“I found myself in a ditch along the side of the road.”
So Ken told me, describing his trip to southern France to ride his bike along the French rural backroads.
“I was wheezing so bad, I could barely breathe. Next thing you know, I’m in the ditch, lying on my back. The doctor said I had asthma, so he gave me prescriptions for two inhalers.
“So I come back to the States and I see a pulmonologist here. He asks whether I’ve been evaluated for acid reflux that could have triggered the asthma. I tell him ‘no,” so he writes me a prescription for Aciphex to block the acid.
“I’m feeling better now except for the pain in my right knee. I’m thinking I might have to get it replaced.”
This conversation transpires while Ken walks the treadmill during his stress test, being performed to further evaluate his coronary disease. Due to an inherited predisposition to having oodles of small LDL particles, Ken has a lot of coronary atherosclerosis in his arteries.
“Gee, Ken,” I tell him, “asthma, acid reflux, knee arthritis. This sounds an awful lot like you’ve got a problem with wheat.”
“Yeah, yeah, yeah. You already gave me that song and dance. But, you know, I figure: It’s not wise to eliminate an entire food group. My Mom always said: ‘Everything in moderation.’ ”
Personally, I prefer Oscar Wilde’s attitude: “Moderation is a fatal thing. Nothing succeeds like excess.”
“Everything in moderation” is one of those nonsensical, meaningless mantras meant to provide solace to the indulgent masses, similar to “Everything will all be alright” and “We all make mistakes.” Well, I hate to burst your bubble, but everything won’t always be alright and we all do indeed make mistakes, but this provides no justification for the specific mistake in question. The Huffington Post may be many things to many people, but they certainly have impeccable timing; here’s their post for The ‘Everything in Moderation’ Myth.
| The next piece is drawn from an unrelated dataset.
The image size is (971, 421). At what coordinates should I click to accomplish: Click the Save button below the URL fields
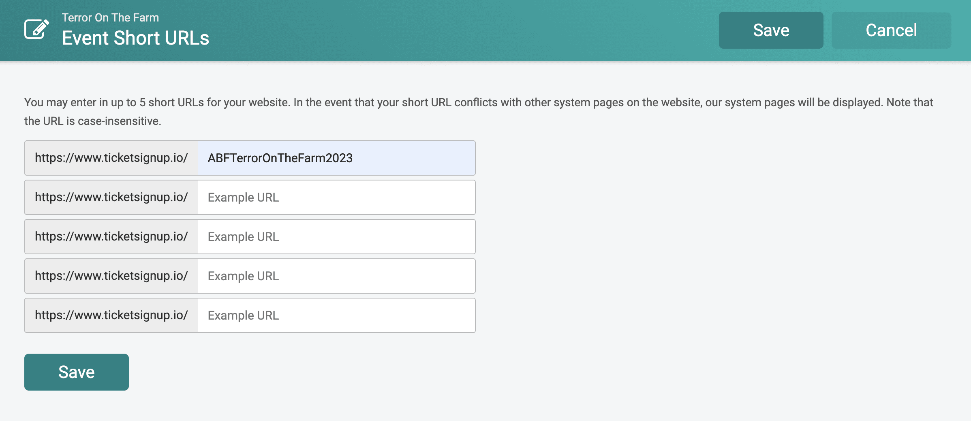tap(76, 372)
The “excess” I had in mind, of course, is the complete elimination of a “food group.” Who said wheat and other grains constituted a food group, anyway? What if I fail to recognize something that is tantamount to a human poison as a food group and regard it as a contaminant instead? Is hydrogenated cottonseed oil okay in moderation? How about agave nectar and high-fructose corn syrup? How about teosinte, modified via centuries of hybridization to create modern corn, now carrying genes from other plants, such as Bt toxin or wheat germ agglutin, inserted by geneticists? Does corn occupy a special “food group,” too? Just because something has been consumed for centuries does not justify its continued consumption in light of new scientific insights. And what if the food group in question has undergone extensive and uncharted genetic changes at the hands of geneticists?
So Ken has acid reflux, asthma, coronary disease, all being “treated” with a panel of medications. Why not just treat it with the elimination of the food group that causes this specific collection of abnormal health conditions, namely wheat?
“Everything in moderation” makes as much sense as justifying a fatality caused while driving drunk as “just a mistake.” Everything in moderation is definitely not okay. It is a silly notion that, like other outdated notions, will fall by the wayside as yet another form of nutritional roadkill.